Progressive Saudi 2020 budget focuses on stability, growth - Report
The 2020 budget includes SAR 1.02 trillion of public expenditure

Riyadh – Mubasher: The Saudi general budget 2020 is viewed as progressive, as it focuses on balancing fiscal stability and economic growth despite oil market volatility, according to a review by KPMG Al Fozan & Partners.

The government of Saudi Arabia maintains economic diversification efforts, transitioning the economy away from its dependence on the oil sector by developing the private sector and enhancing its contribution to GDP in line with Vision 2030 goals, the review report noted.

The 2020 budget indicates a total expenditure of SAR 1.02 trillion, SAR 833 billion of projected revenues, and an expected budget deficit of SAR 187 billion, equivalent to 6.4% of the gross domestic product (GDP).

“The proposed budget focuses on maintaining fiscal stability and sustainability, improving the diversification of revenue sources, and taking measures to advance the economic and social development of the country,” Abdullah Al Fozan, Chairman of KPMG in Saudi Arabia, said.

“Despite the oil market volatility, which had some impact on the expenditure, the government has made notable progress on the Vision Realization Programs.
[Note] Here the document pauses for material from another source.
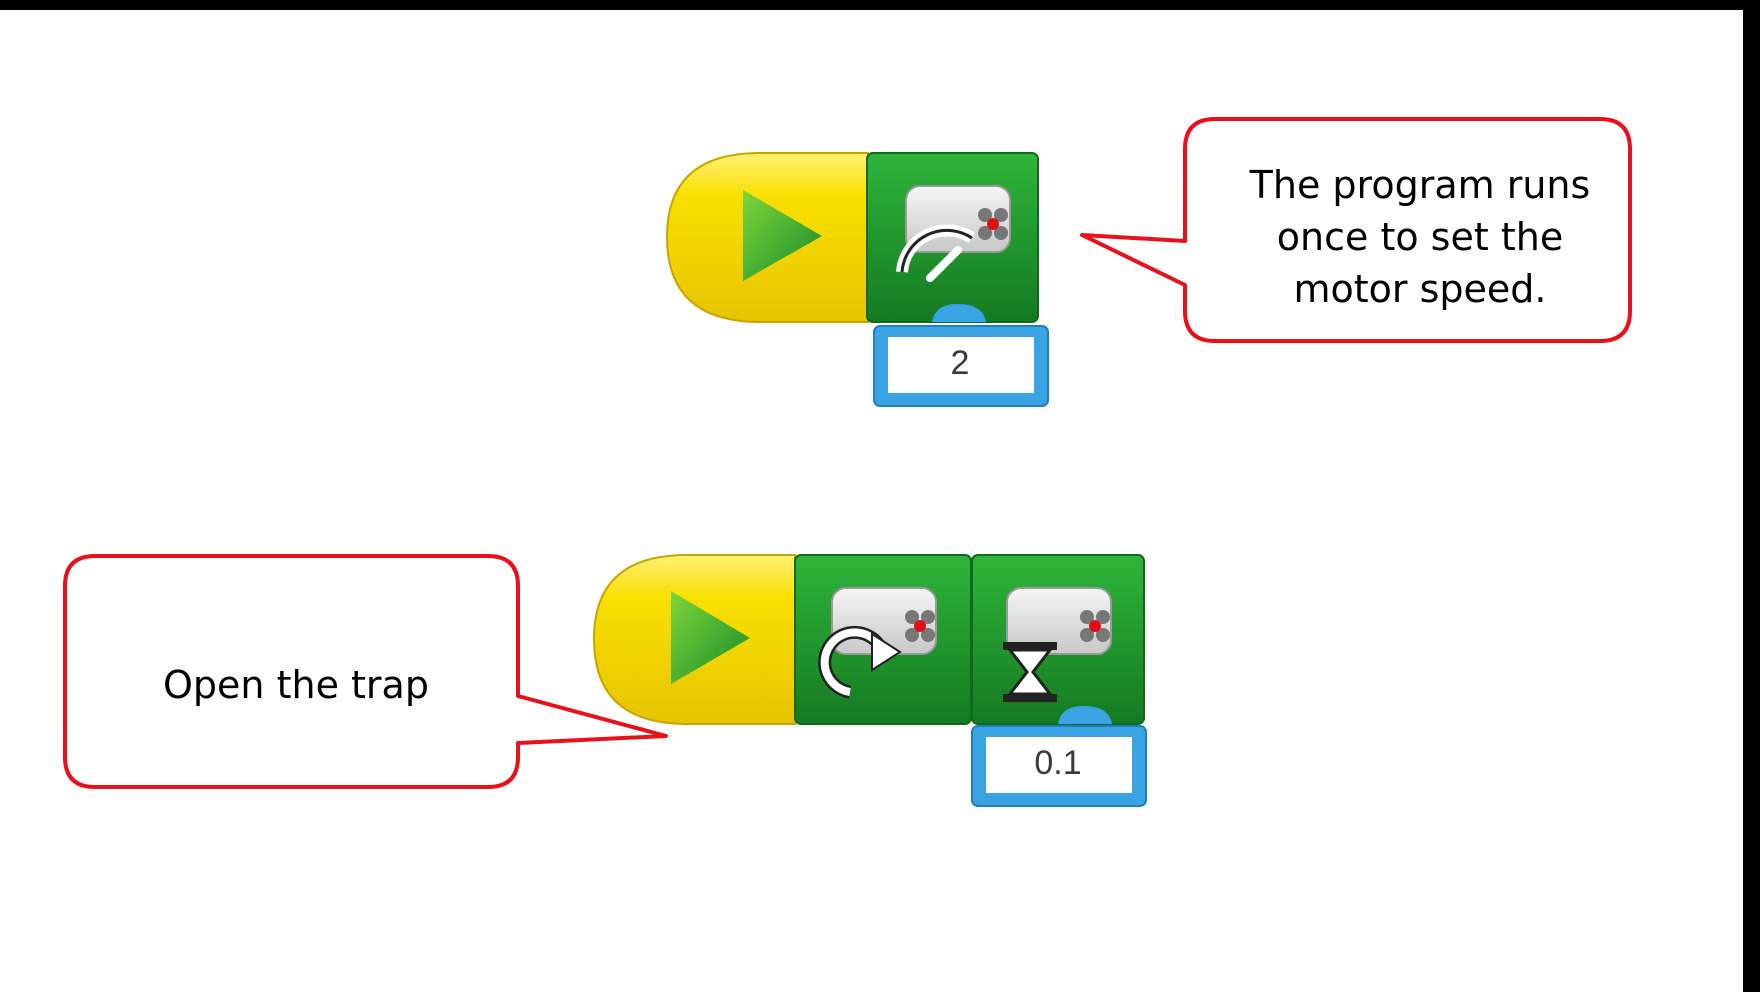 This screenshot has height=992, width=1760. What do you see at coordinates (1058, 640) in the screenshot?
I see `motor-on-for-block` at bounding box center [1058, 640].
In addition, the allocation of over SAR 1 trillion budget expenditure for 2020 demonstrates the government’s commitment towards driving economic growth,” he added.

Around 62% of revenue is mainly driven by oil revenue, while public debt is anticipated to reach SAR 754 billion, at 26% of the estimated 2020 GDP, growing by 11.2% compared to the previous year.

Real GDP growth is expected at 2.3% next year, as a result of relatively stable oil prices, implementation of Vision 2030 programs, and increased spending on infrastructure.

On the other hand, non-oil revenue is expected to touch a new high of SAR 320 billion in 2020, compared to a forecast SAR 315 billion in 2019, expanding by 1.6%, KPMG noted, pointing to the government’s continued efforts to develop non-oil sectors with a higher economic and social return.

Tax revenues are projected to grow by 1.2% to around SAR 200 billion in 2020, compared with SAR 203 billion in 2019, with taxes on goods and services set to provide the largest share of non-oil revenue at 44.4%.

Debt-to-GDP ratio is expected to equal 28% by 2021, compared to 25% predicted last year, due to volatility in the oil prices in 2019, however, Kingdom’s debt-to-GDP ratio remained significantly lower than many of its peers, the report indicated.

It is worth noting that with a total expenditure of SAR 1.02 trillion, the 2020 budget includes the allocation of SAR 193 billion for education, while spending on healthcare amounted to SAR 167 billion, making a combined 35% of the total spending.